-- begin Stored data --

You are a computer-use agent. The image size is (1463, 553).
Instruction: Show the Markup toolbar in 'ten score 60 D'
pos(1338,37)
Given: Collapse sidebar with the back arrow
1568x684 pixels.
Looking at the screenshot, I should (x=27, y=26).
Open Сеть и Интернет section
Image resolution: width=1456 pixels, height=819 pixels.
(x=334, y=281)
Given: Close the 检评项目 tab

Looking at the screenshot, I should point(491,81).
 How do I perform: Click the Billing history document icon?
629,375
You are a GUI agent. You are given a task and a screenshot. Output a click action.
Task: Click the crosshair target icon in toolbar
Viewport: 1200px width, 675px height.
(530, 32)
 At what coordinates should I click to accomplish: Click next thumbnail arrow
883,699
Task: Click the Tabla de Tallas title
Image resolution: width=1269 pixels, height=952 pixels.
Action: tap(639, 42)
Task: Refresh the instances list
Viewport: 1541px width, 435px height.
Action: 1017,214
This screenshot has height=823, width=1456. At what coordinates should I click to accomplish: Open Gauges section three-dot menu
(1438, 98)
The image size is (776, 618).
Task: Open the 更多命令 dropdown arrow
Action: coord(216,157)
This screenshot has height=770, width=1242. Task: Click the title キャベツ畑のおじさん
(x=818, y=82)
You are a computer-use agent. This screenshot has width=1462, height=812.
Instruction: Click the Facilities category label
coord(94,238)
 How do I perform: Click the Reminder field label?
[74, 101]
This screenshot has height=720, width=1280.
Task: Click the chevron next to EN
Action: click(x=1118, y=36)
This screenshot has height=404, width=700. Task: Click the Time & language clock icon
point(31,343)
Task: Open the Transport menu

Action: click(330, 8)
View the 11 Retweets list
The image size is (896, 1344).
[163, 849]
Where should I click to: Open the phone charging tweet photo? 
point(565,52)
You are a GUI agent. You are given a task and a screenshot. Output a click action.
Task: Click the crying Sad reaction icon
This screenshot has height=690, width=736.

-- end Stored data --

Exercise requirements ▸ Rewrite all of the records above, changing "Instruction" to "Command" wherever it appears and leaving everything else unchanged.

Output of the task ▸
You are a computer-use agent. The image size is (1463, 553).
Command: Show the Markup toolbar in 'ten score 60 D'
pos(1338,37)
Given: Collapse sidebar with the back arrow
1568x684 pixels.
Looking at the screenshot, I should (x=27, y=26).
Open Сеть и Интернет section
Image resolution: width=1456 pixels, height=819 pixels.
(x=334, y=281)
Given: Close the 检评项目 tab

Looking at the screenshot, I should point(491,81).
 How do I perform: Click the Billing history document icon?
629,375
You are a GUI agent. You are given a task and a screenshot. Output a click action.
Task: Click the crosshair target icon in toolbar
Viewport: 1200px width, 675px height.
(530, 32)
 At what coordinates should I click to accomplish: Click next thumbnail arrow
883,699
Task: Click the Tabla de Tallas title
Image resolution: width=1269 pixels, height=952 pixels.
Action: tap(639, 42)
Task: Refresh the instances list
Viewport: 1541px width, 435px height.
Action: 1017,214
This screenshot has height=823, width=1456. At what coordinates should I click to accomplish: Open Gauges section three-dot menu
(1438, 98)
The image size is (776, 618).
Task: Open the 更多命令 dropdown arrow
Action: coord(216,157)
This screenshot has height=770, width=1242. Task: Click the title キャベツ畑のおじさん
(x=818, y=82)
You are a computer-use agent. This screenshot has width=1462, height=812.
Command: Click the Facilities category label
coord(94,238)
 How do I perform: Click the Reminder field label?
[74, 101]
This screenshot has height=720, width=1280.
Task: Click the chevron next to EN
Action: click(x=1118, y=36)
This screenshot has height=404, width=700. Task: Click the Time & language clock icon
point(31,343)
Task: Open the Transport menu

Action: click(330, 8)
View the 11 Retweets list
The image size is (896, 1344).
[163, 849]
Where should I click to: Open the phone charging tweet photo? 
point(565,52)
You are a GUI agent. You are given a task and a screenshot. Output a click action.
Task: Click the crying Sad reaction icon
This screenshot has height=690, width=736.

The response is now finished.